Why this exists: v0.1.5–0.1.9 each surfaced bugs that fall into three buckets. The E2E smoke CI gate (v0.1.10) catches cross-component bugs automatically. The per-fix integration test discipline (CLAUDE.md, CONTRIBUTING.md) catches unit/integration bugs through process. Neither catches agent-quality bugs. Those need a different testing model: a corpus with ground-truth labels, agent runs measured against the labels, metrics tracked over time.

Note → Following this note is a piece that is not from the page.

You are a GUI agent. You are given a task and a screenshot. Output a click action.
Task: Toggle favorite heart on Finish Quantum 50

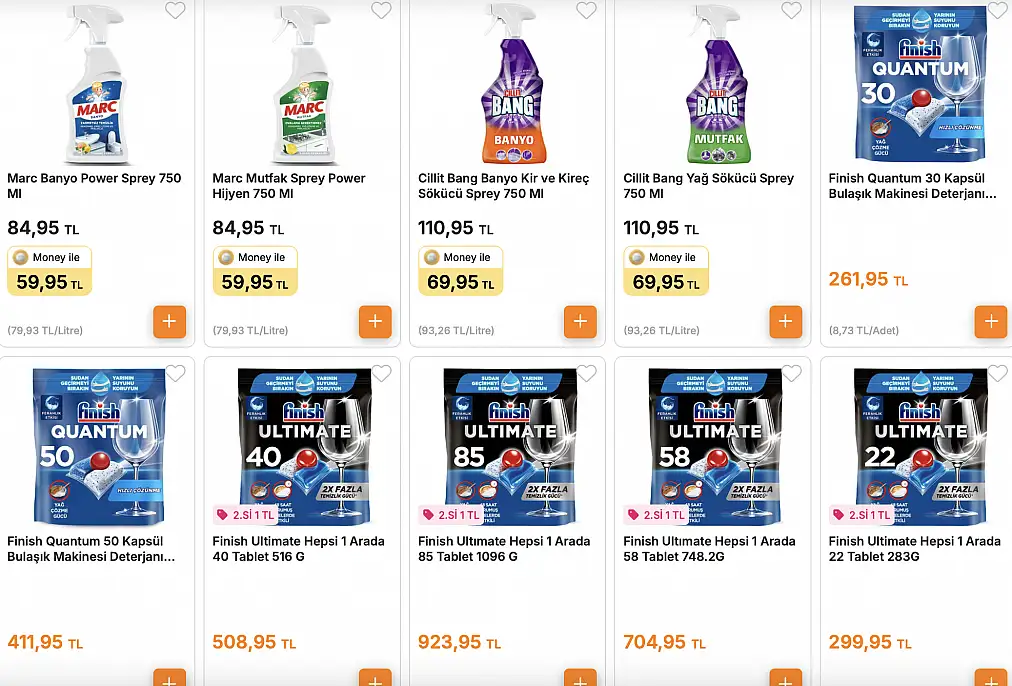176,373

This document sketches that harness.


What "agent-quality bugs" look like

Concrete cases from v0.1.5–0.1.9 shakedowns that the existing test infrastructure does NOT catch:

  • KSI-SVC-PRR drift across releases. v0.1.7 over-classified as partial when the agent reached too liberally; v0.1.8 swung to evidence_layer_inapplicable (under-classified, treating a CMK-backed S3 fixture as procedural-only). Same KSI, different miss, both wrong vs. ground truth.
  • KSI-SCR-MIT "mixed" reasoning bug. v0.1.7 agent rationale literally said "release-deploy and security-scan workflows have 'mixed' pin_state," then concluded not_implemented. Reasoning bug — "mixed" should map to partial. Fixed in v0.1.8 via prompt nudge but no metric tracked the regression risk.
  • F5 manifest cross-wiring. v0.1.8 KSI-AFR-FSI narrative quoted PagerDuty (which belongs to KSI-INR-RIR's manifest); KSI-INR-RIR did NOT quote PagerDuty even though that's its own manifest. Cross-wiring of which manifest belongs to which KSI in narrative drafting.
  • sha256-only citation pollution. 30 of 60 v0.1.8 narratives still cite evidence by sha256:abc12345... inline, despite resource_name being available in the cited evidence's content. Reviewability issue with no metric.
  • Bucket-by-bucket variance not surfaced in rationales. F1 in v0.1.8: agent classified KSI-SVC-VRI / KSI-CNA-MAT as partial (correct verdict) but never named individual S3 buckets in rationale (qualitative gap; reviewer can't tell which buckets are non-compliant).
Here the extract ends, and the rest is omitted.